Répondez à ces questions d'après le texte proposé :
1. En quelle année et dans quel document la formule « sustainable development » est-elle apparue pour la première fois ?
2. De quel siècle date le tracé viaire de la rue principale ?
3. Qu'est devenue avant tout la place du Marché ?

------ Texte proposé ------

Sans entrer dans la question sémiologique, il est intéressant, pour moi qui me préoccupe de l’inscription du temps dans la ville, d’interroger la formule « développement durable », traduction non littérale de « sustainable development » apparue pour la première fois en 1980 dans un rapport de l’Union internationale pour la conservation de la nature. Avant le choix du terme durable, d’autres préfixent avaient été envisagés : viable, vivable, soutenable, défendable, désirable… La conscience d’un univers fini et la nécessité de revisiter le dogme du progrès continu nous ont poussé au préfixe temporel de durable. Ce dernier cache mal le malaise qu’il héberge puisqu’il sous-entend d’emblée un développement continu dans le temps ; comme si l’idée d’une pause ou d’un retour en arrière, même involontaire, devait être exclue. La question de la soutenance de la durée nous ramène aux laps de temps des reconductions photographiques.
Deux reconductions de la rue principale d’une petite ville de France semblable à bien d’autres. Le tracé viaire n’a pas changé puisqu’il date du 18e siècle. L’usage de la voiture et la place qu’on lui accorde ont considérablement évolué et témoignent aisément de l’explosion de la consommation d’énergie fossile. Le cadre urbain change quelque peu, mais l’usage de la voie apparaît ici plus fondamentalement. Comme partout, la place du Marché est devenue avant tout un parc de stationnement. Le cycliste, icône avant l’heure des modes dits doux, exprime à lui seul le retour triomphal du bon sens dans les déplacements pour devenir un symbole « hype » et métropolitain.

------ Données fournies ------

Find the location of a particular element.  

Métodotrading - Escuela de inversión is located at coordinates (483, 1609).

------
------ Données fournies ------

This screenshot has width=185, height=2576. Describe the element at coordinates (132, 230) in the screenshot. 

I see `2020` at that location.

------
------ Données fournies ------

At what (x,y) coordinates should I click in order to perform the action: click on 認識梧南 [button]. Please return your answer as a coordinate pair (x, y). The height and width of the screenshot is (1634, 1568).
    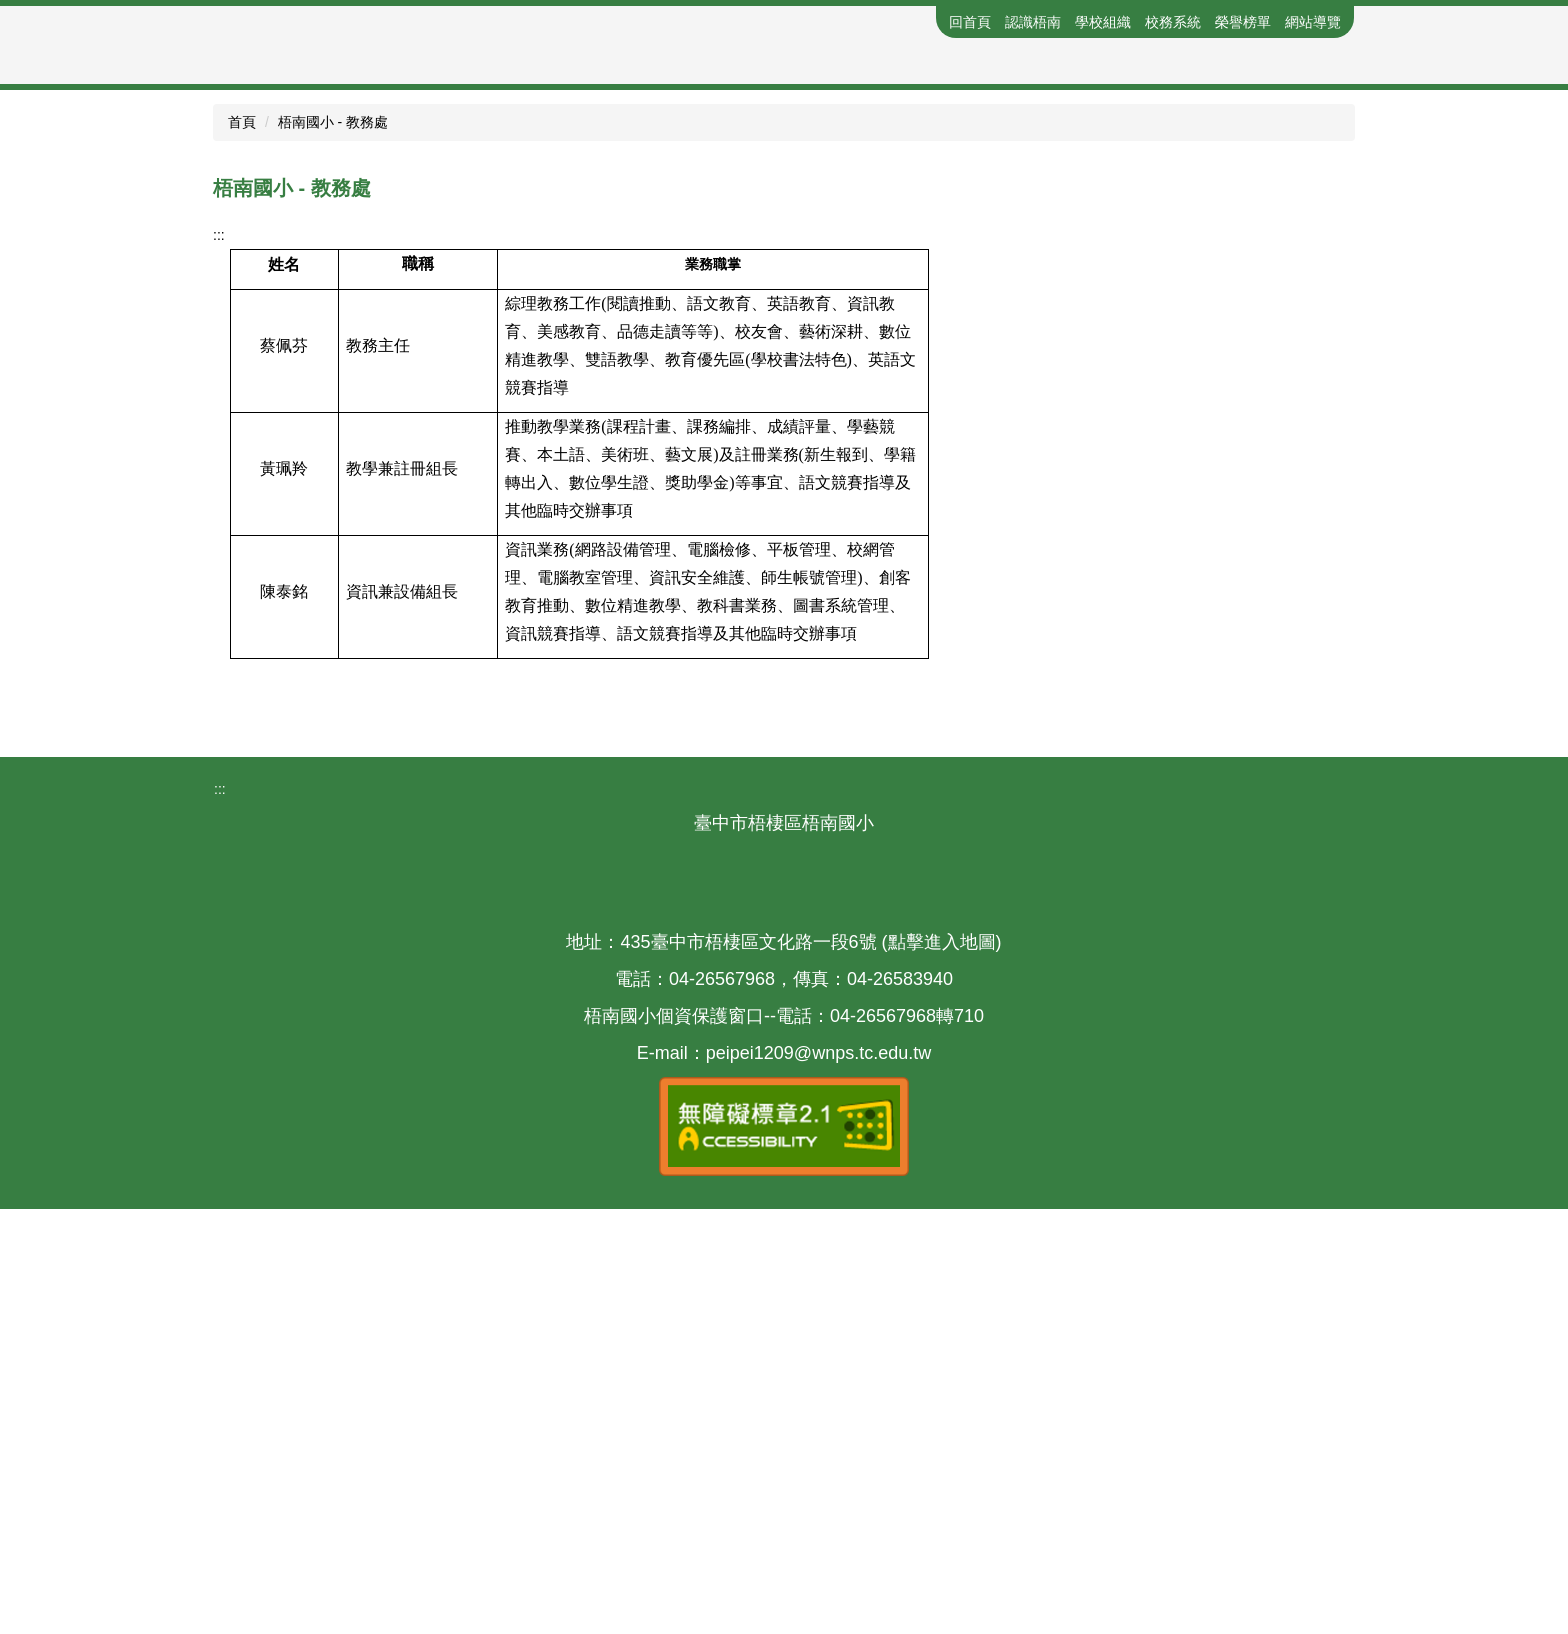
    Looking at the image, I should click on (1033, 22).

------

Tâche réalisée.
1. En 1980, dans un rapport de l'Union internationale pour la conservation de la nature.
2. Du 18e siècle.
3. Un parc de stationnement.